刑事訴訟法39条合憲判決に関する会長声明

本日、最高裁判所大法廷は、いわゆる安藤・斎藤両弁護士の接見妨害国賠訴訟において、刑訴法39条3項は、憲法に違反しない旨の判決をなした。


しかしながら、本判決は、以下に述べるようにきわめて不当なものである。


弁護人または弁護人となろうとする者が身体を拘束されている被疑者・被告人と自由に接見できる権利は、憲法34条、37条3項、38条1項の諸規定より導かれる刑事手続き上の最も重要な基本的な人権のひとつである。刑事訴訟法39条1項はこれらの権利を受けて、弁護人と被疑者・被告人の接見交通権を規定しているものである。


ところが、憲法・刑事訴訟法に保障された接見交通権は、その立法当初より刑事訴訟法39条3項を名目に捜査当局の執拗な妨害行為によって形骸化されてきた。接見を妨害し、被疑者を孤立化させて自白を得るという運用である。このような捜査によって、多くのえん罪事件や人権侵害事件が生み出されてきた。

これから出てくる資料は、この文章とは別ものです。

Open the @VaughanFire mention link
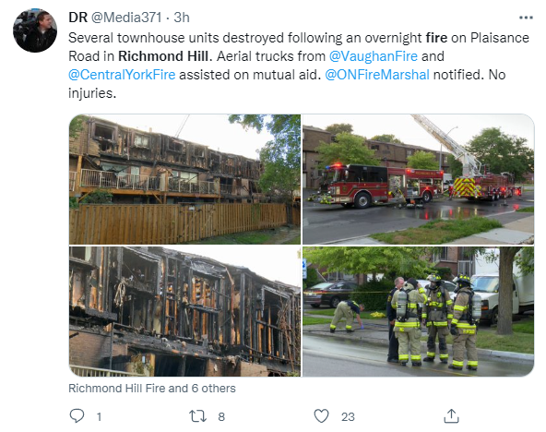 pos(374,56)
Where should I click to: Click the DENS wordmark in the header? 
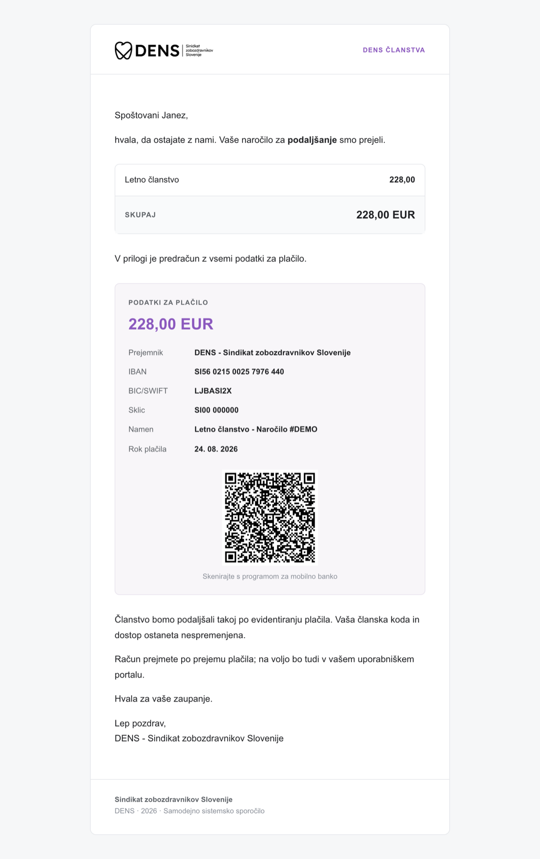click(x=157, y=51)
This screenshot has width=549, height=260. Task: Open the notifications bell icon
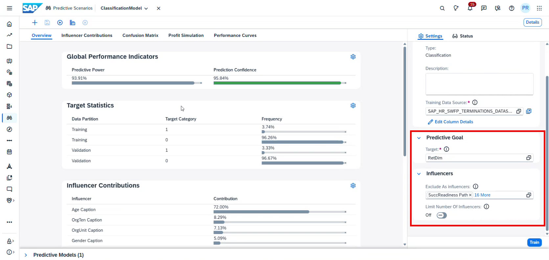tap(470, 8)
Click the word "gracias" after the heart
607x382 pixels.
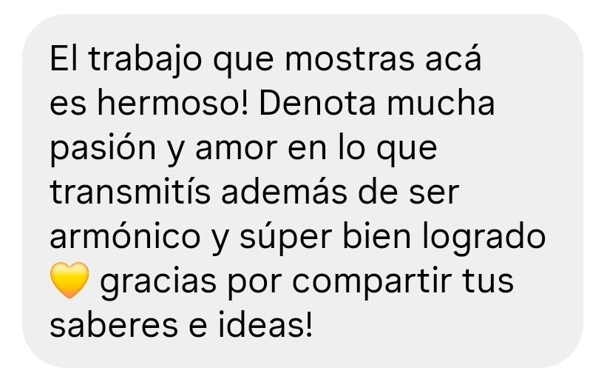point(158,282)

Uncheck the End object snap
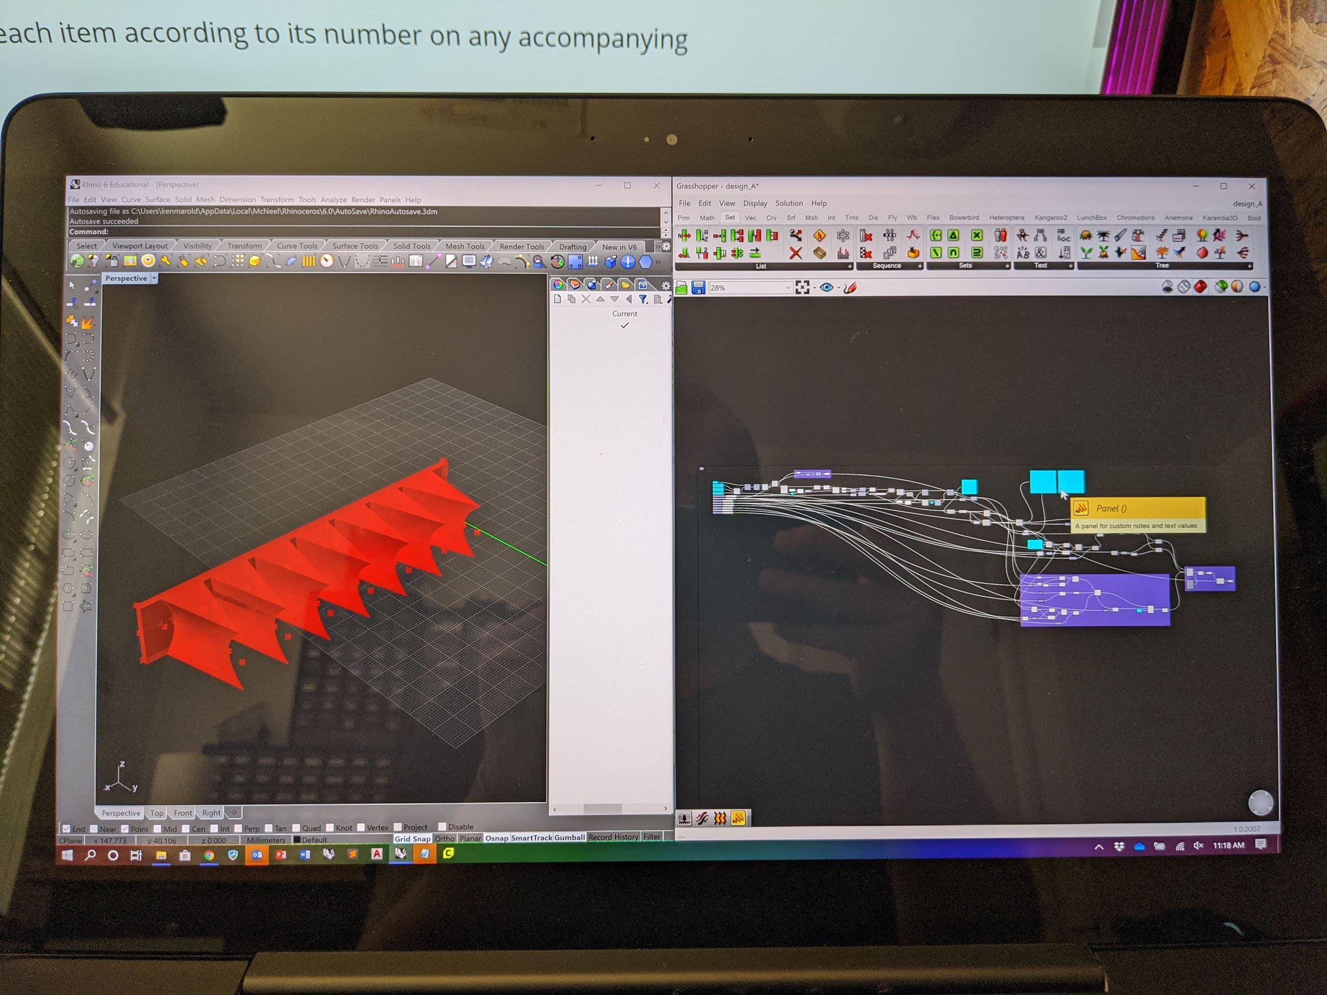[67, 829]
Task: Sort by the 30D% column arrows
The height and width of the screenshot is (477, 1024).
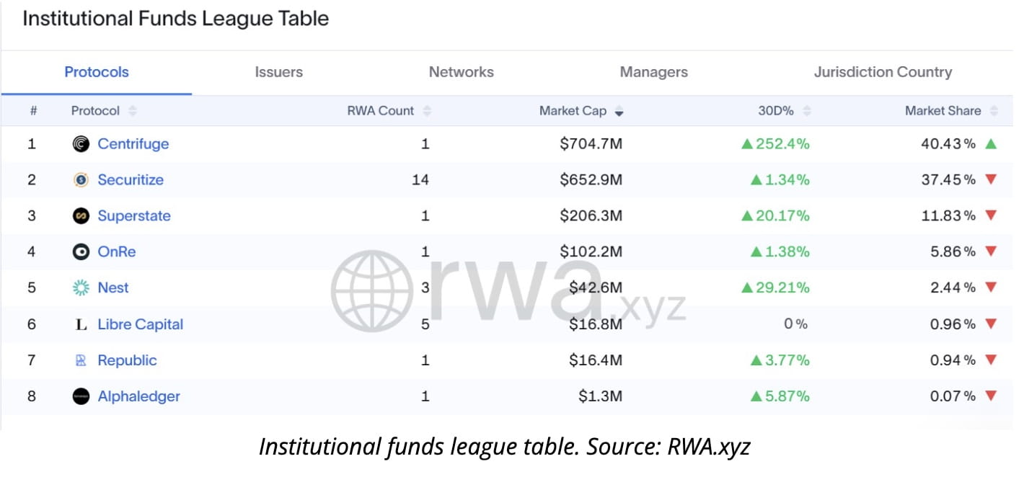Action: pyautogui.click(x=806, y=112)
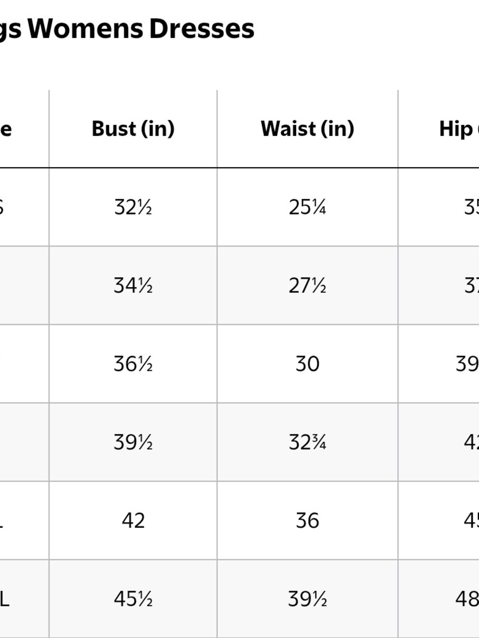
Task: Click the partially visible Size column header
Action: tap(6, 129)
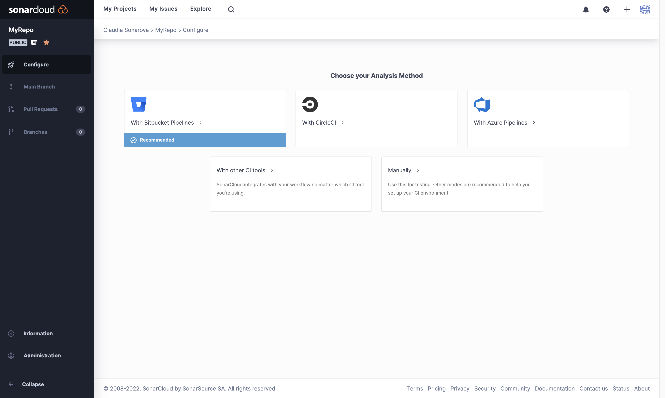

そのため、当連合会はその設立当初より決議や要望を繰り返し、自由な接見交通権の確保のために闘ってきたが、何らの改善もなされなかった。そこで当連合会は、昭和58年6月には接見交通権確立実行委員会を設け、接見交通権の確立に向けての具体的、実践的な取り組みを行い、一般的指定制度の改廃を実現させるなど、一定の成果を勝ち取ってきた。


この間、昭和53年7月10日、最高裁第一小法廷は、いわゆる杉山事件判決において、接見交通権は被疑者らの憲法上の権利に由来する重要な権利であり、原則としていつでも接見の機会を与えなければならないとしつつも、刑事訴訟法39条3項による制限を認め、同項の「捜査のため必要があるとき」とは「現に被疑者を取調中である」など「捜査の中断による支障が顕著な場合」をいうとして、捜査機関の指定による制限を必要止むを得ない例外的措置である旨判示した。


しかしながら、平成3年5月10日、最高裁第三小法廷が、いわゆる浅井事件判決において、杉山事件判決を踏襲したものの「間近い時に右取調べ等をする確実な予定があって、弁護人等の必要とする接見等を認めたのでは、右取調べ等が予定どおり開始できなくなるおそれがある場合も含む」との要件を創設し、実質的には杉山判決を後退させる判示をした。


このため、当連合会としては、刑事訴訟法39条3項の違憲性を正面から指摘し、接見交通権の確立を期すことが必要であるとの認識に立ち、さらなる活動を展開してきた。そして、接見国賠訴訟の7件が最高裁に係属するという状況の中で、関係弁護団は一丸となって、最高裁に刑事訴訟法39条3項の違憲判断を求めてきたものである。


しかるに本日の判決では、上告人の違憲の主張を採用せず、基本的には従来の杉山事件判決や浅井事件判決の踏襲にすぎない点は不当判決と評せざるを得ない。


しかし、内容的には若干のプラスの評価をすることができる点もある。


すなわち、憲法34条前段の規定の趣旨について、「弁護人を選任した上で、弁護人に相談し、その助言を受ける機会を持つことを実質的に保障しているものと解せられるべきである。」として、接見交通権の保障を明確に憲法上の保障として位置づけていることである。さらに接見交通権の行使と捜査権の行使との間の調整論を持ち出していることは不当であるが、それを無限定に採用しているのではなく、「弁護人から援助を受ける機会を持つことを保障するという趣旨が実質的に損なわれない限りにおいて」との限定を置いている点は、今後の運用違憲論への道を残しているものと評価することもできると解せられる。


国際人権法においては、いついかなるときでも、被疑者は弁護人の援助を受ける権利があることを認めている。国際人権(自由権)規約委員会は、平成10年11月、日本政府の報告書に対する最終見解を発表し、その22項で、起訴前の勾留においては、刑事訴訟法39条3項のもとで弁護人へのアクセスが厳しく制限されている点を指摘した上で規約で定められている諸権利が保障されていないとして、規約に適合するように日本の起訴前勾留制度を直ちに改革するように政府に強く勧告している。本判決が、このような流れに逆行するものとなったことは、きわめて残念である。


当連合会は、今後とも自由な接見交通権の確立のために、本判決を克服して刑事訴訟法39条3項の違憲を明らかにしていく諸活動を粘り強く推進していく決意である。